= Jonathan Greenleaf Eveleth =

Jonathan Greenleaf Eveleth (May 8, 1821 - December 10, 1861) founded the first oil company in America with George Bissell in 1854. Partners in the Wall Street law firm of Eveleth & Bissell, the two formed the Pennsylvania Rock Oil Company with five other investors from New York, New Haven, and Titusville, Pennsylvania, to "raise, procure, manufacture, and sell Rock Oil."

==Early life and education==
Eveleth was born in New Gloucester, Maine, on May 8, 1821, to James and Hannah Austin Eveleth. His father was a leather tanner and boot and shoe maker and a descendant of early colonial families of Massachusetts. He was a direct descendant of Joseph Eveleth, juror in the Salem Witch trial of John Proctor, and a second cousin of Theophilus Parsons, Chief Justice of the Supreme Judicial Court of Massachusetts. Eveleth married Mary Weeks of Bath, Maine, in 1852.

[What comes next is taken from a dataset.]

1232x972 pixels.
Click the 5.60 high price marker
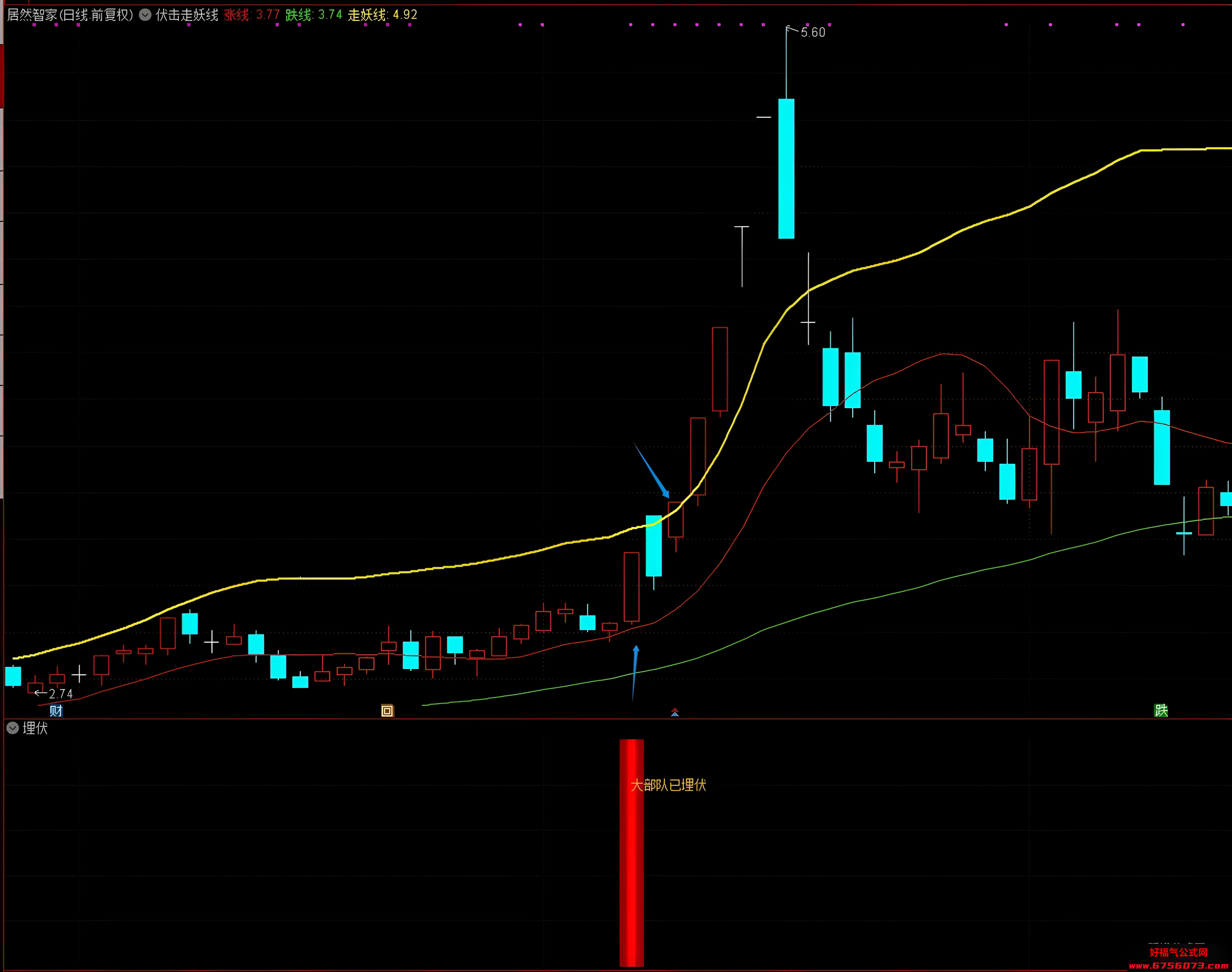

He graduated from Bowdoin College in 1847 and Harvard Law School in 1854.

==Career==
He was Principal of the Liberal Institute (1848–1849) a college preparatory school in Norway, Maine, and then, following law school, joined Fessenden & Deblois, the Portland, Maine law firm of U.S. Representative Thomas Fessenden's family. He later formed his own firm with Bissell in New York at 14 Wall Street. His New York practice was eventually closed in 1859 to allow the partners to fully pursue their oil business venture.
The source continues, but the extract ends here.